— BEGIN Data for processing —
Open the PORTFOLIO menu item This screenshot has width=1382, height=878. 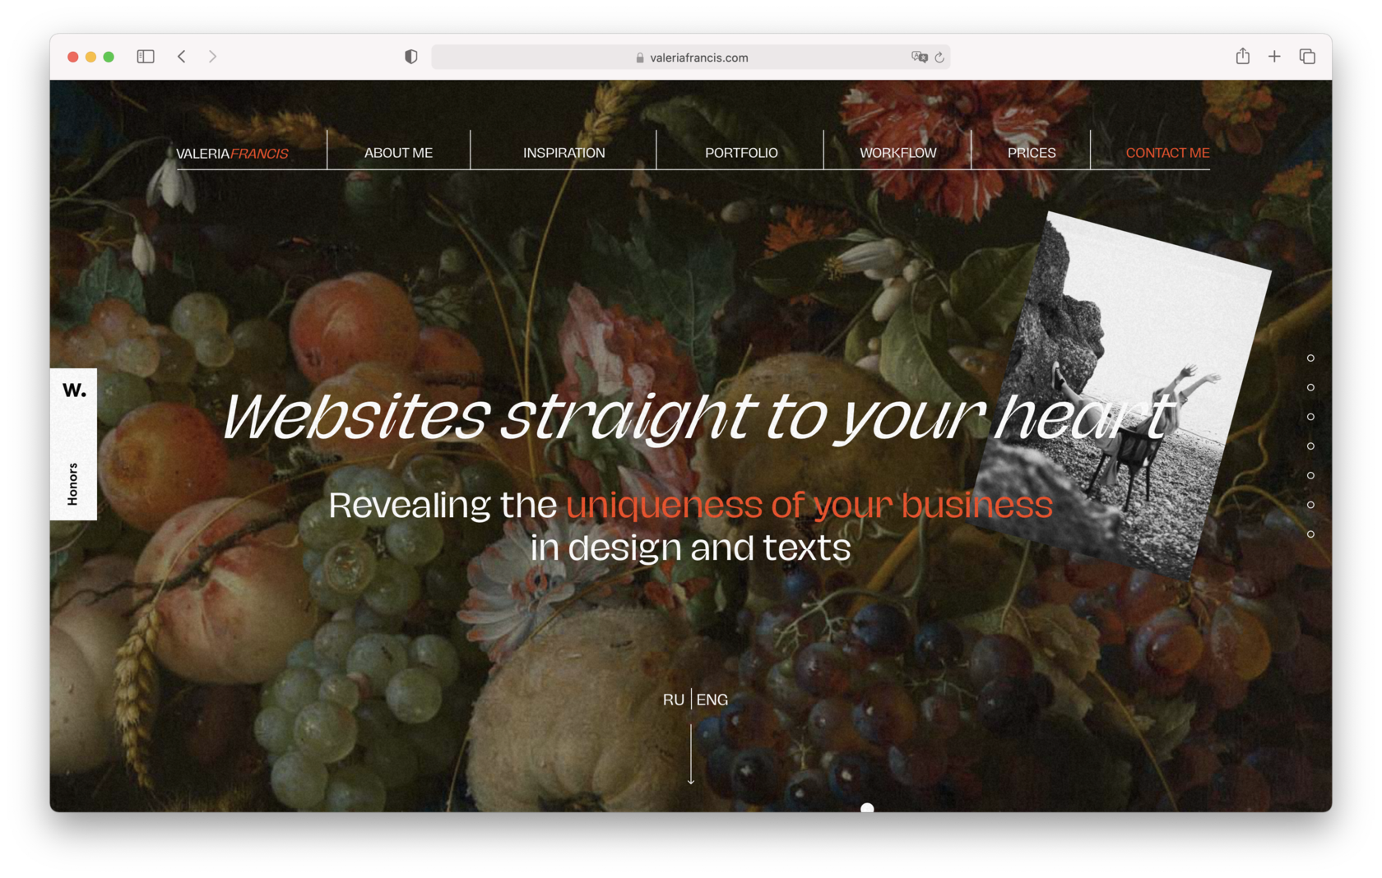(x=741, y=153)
— END Data for processing —
— BEGIN Data for processing —
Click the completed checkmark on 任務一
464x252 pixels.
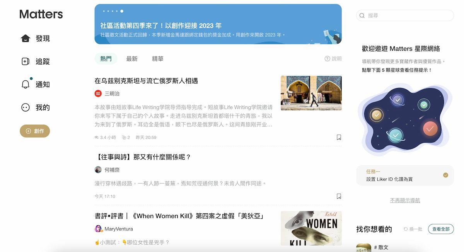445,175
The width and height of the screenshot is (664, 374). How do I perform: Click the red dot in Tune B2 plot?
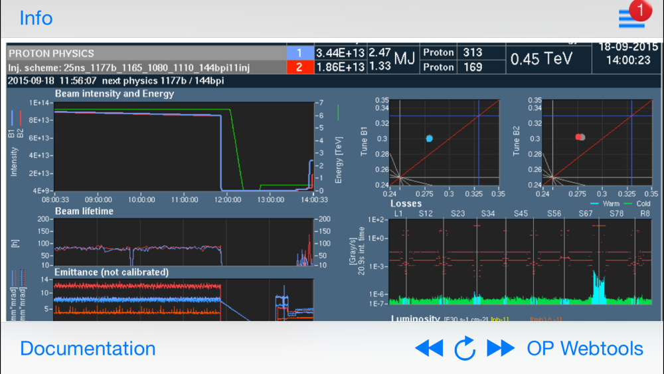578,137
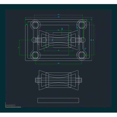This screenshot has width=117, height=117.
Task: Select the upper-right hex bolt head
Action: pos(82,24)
— END Data for processing —
Task details ->
Retype verbatim the material starting with the line containing "Click the completed checkmark on 任務一" and ending with the line containing "Action: pos(82,24)", including both of those lines. Leave the pictures out of your answer.

Result below ->
Click the completed checkmark on 任務一
464x252 pixels.
445,175
The width and height of the screenshot is (664, 374). How do I perform: Click the red dot in Tune B2 plot?
578,137
This screenshot has width=117, height=117.
Task: Select the upper-right hex bolt head
Action: pos(82,24)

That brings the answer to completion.